Once upon a time, Hawaii Rep. Tulsi Gabbard traveled to Syria and met with the strongman President Bashar Assad. She considered her willingness to engage all sides of the country’s bloody civil war to be an important step toward peace. For this bold action, she was widely pilloried at the time and considered by some an authoritarian apologist or outright traitor. The claim was repeated again recently by the ever-so-mainstream California Sen. Kamala Harris, a fellow Democratic presidential hopeful. The attacks on Gabbard’s Syria record have been quite regular among Washington insiders, who considered the congresswoman foolish. But was she? More than two years later, given events in Syria, one must conclude that she certainly was not. Indeed, Gabbard was right all along.
Recently, Assad’s Syrian Arab Army (SAA) has squeezed the anti-regime rebels in their last major stronghold of Idlib, in the country’s northwest. Thus, the latest phase of Syria’s civil war is nearly over. And Assad, along with his Russian and Iranian backers, have won. Perhaps that’s not such a bad thing. Un-American blasphemy, right? Hardly.

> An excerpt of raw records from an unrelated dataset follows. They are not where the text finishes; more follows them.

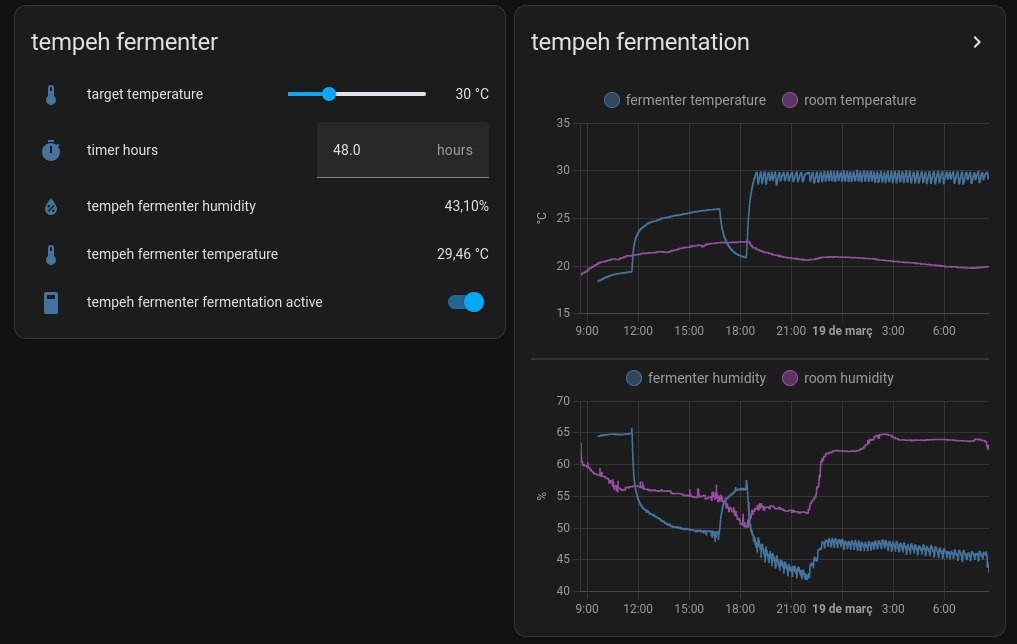Viewport: 1017px width, 644px height.
Task: Click the fermentation active device icon
Action: (51, 302)
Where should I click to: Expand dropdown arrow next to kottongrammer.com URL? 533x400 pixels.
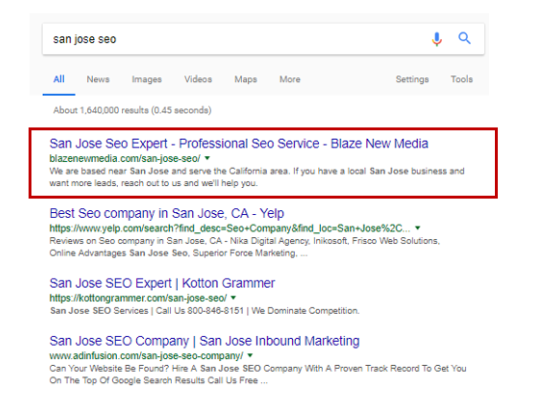pos(234,298)
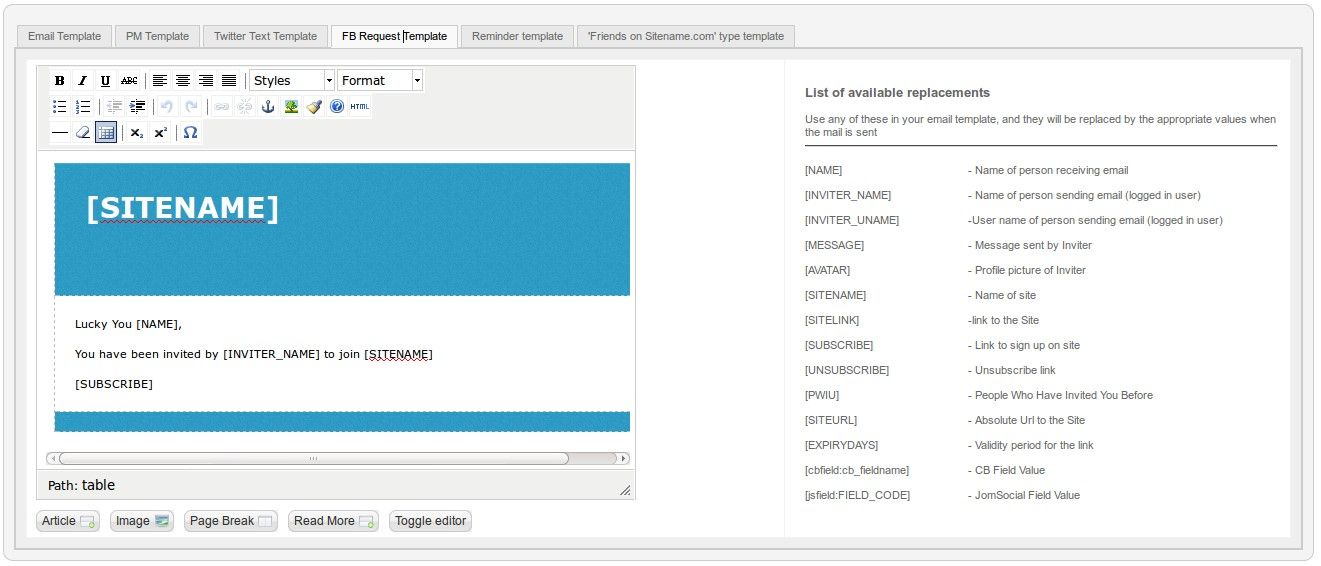Viewport: 1321px width, 566px height.
Task: Click the Toggle editor button
Action: (x=430, y=521)
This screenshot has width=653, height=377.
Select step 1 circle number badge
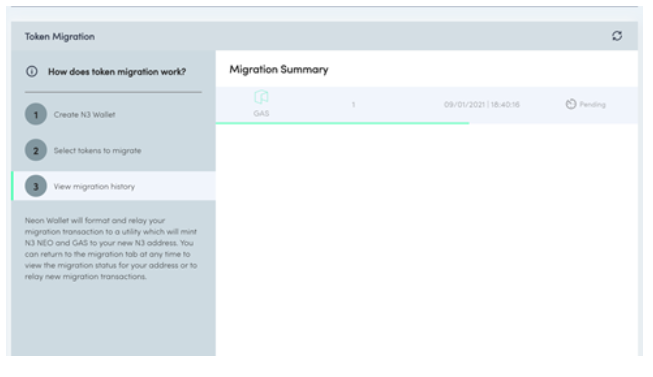(x=36, y=114)
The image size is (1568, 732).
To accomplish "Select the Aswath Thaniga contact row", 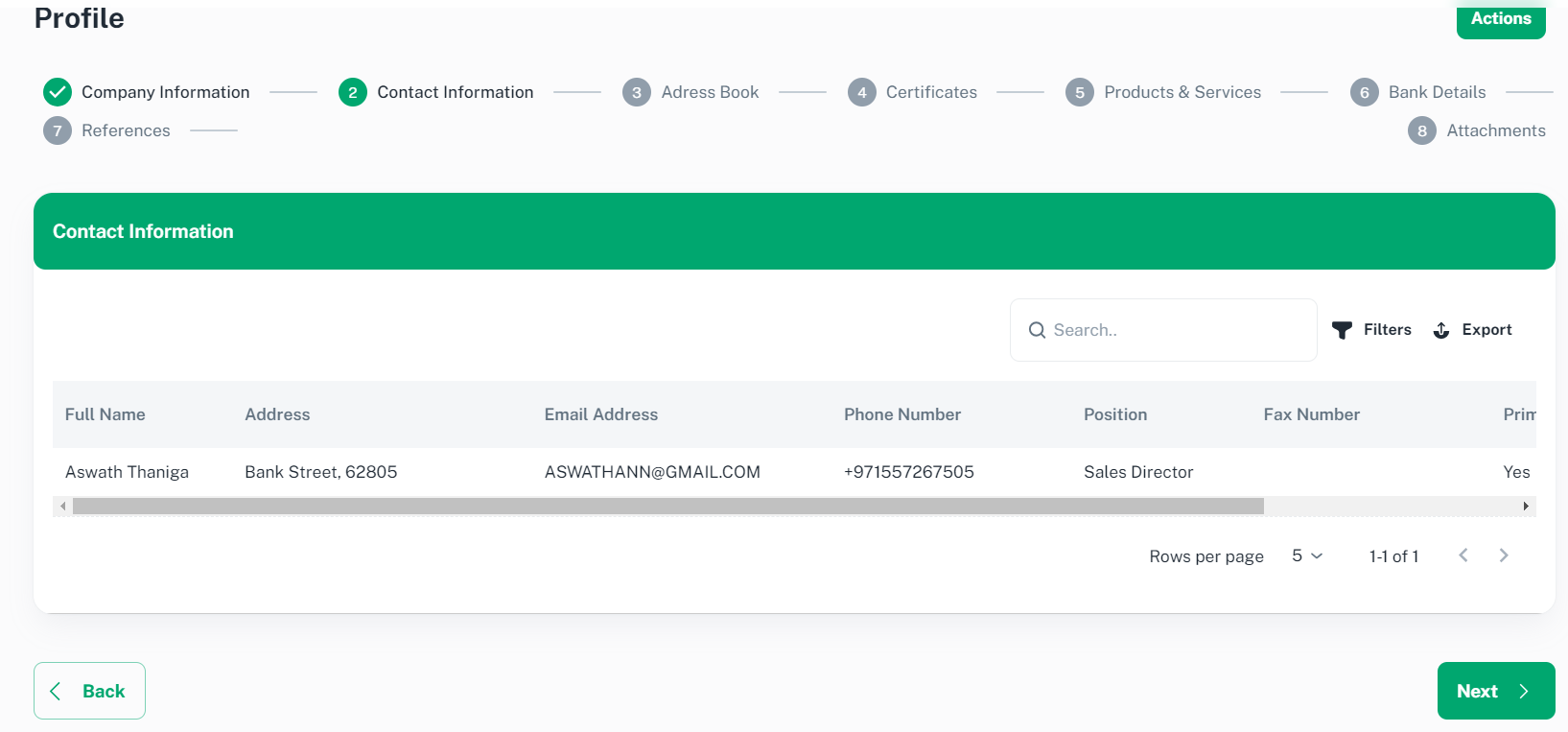I will point(127,472).
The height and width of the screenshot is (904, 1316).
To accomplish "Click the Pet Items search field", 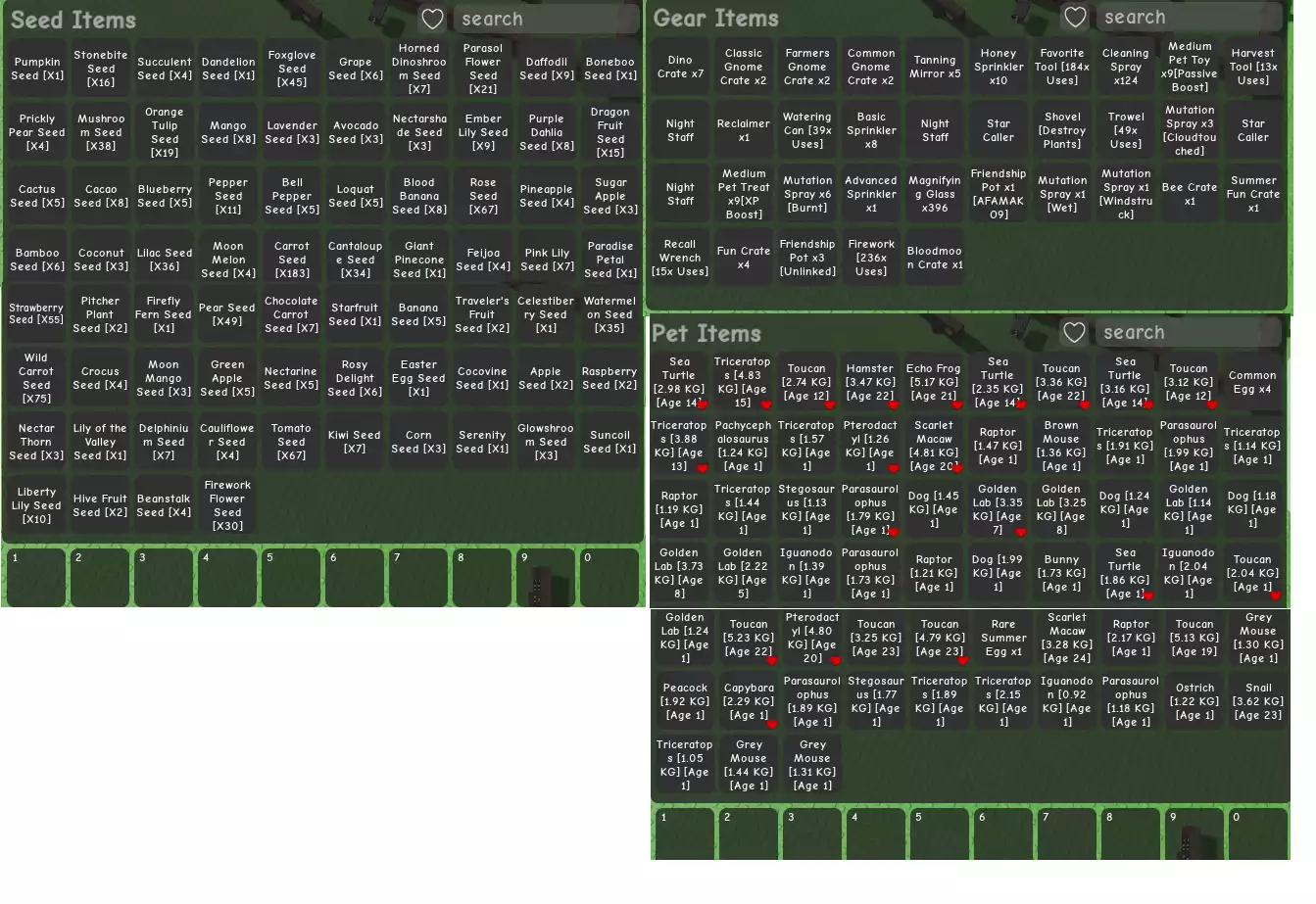I will coord(1190,332).
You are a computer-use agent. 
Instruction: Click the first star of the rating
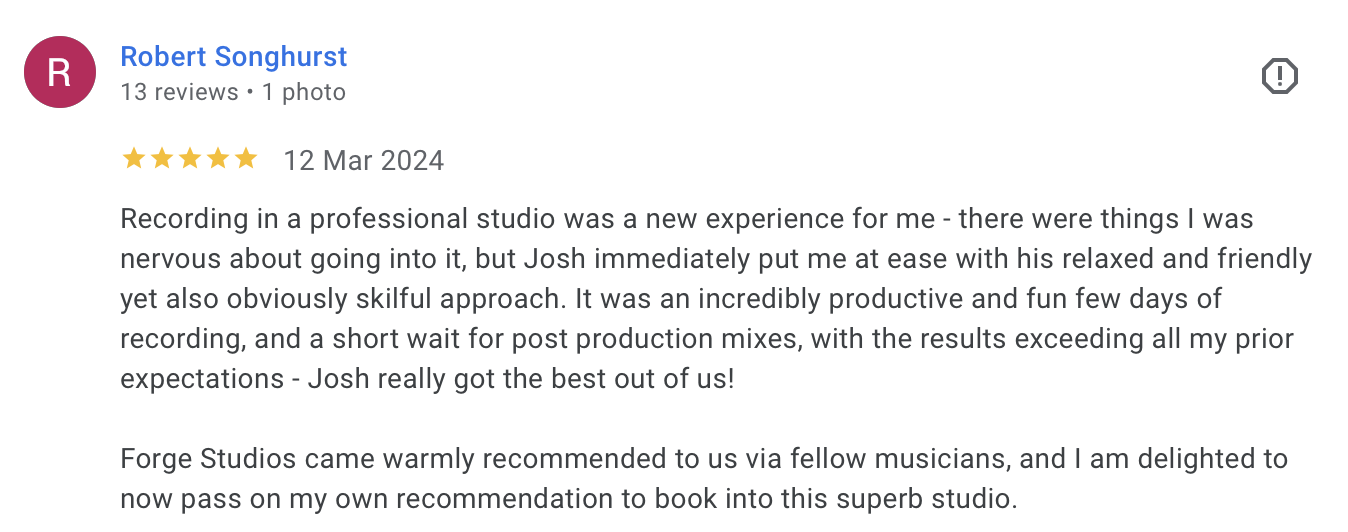point(133,159)
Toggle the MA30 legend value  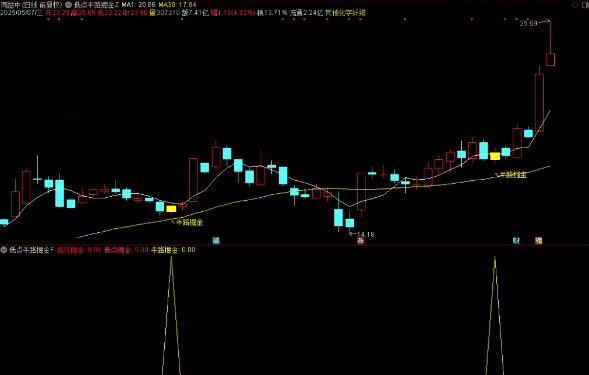177,5
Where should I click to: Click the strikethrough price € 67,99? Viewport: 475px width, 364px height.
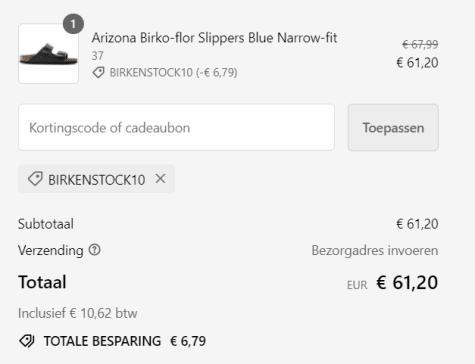click(420, 44)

For years, the West and its Gulf State theocratic partners decried the admittedly brutal Assad and sold their populations the fantasy that there were “moderate,” non-Islamist rebels. The reality is that the rebels were infused with, and quickly dominated by, various jihadist fighters from the very start. Yes, Assad is a veritable monster; but what of the Nusra Front (an al-Qaida franchise) and the even more extreme Islamic State—are they not equally deplorable, and, frankly, more of a transnational threat to the U.S.? Of course they are. Assad, at least, posed no serious threat to the United States (neither did his neighbor, Saddam Hussein, by the way) and both suppressed Sunni jihadism and protected Syria’s plethora of Christian, Allawi and other minority populations.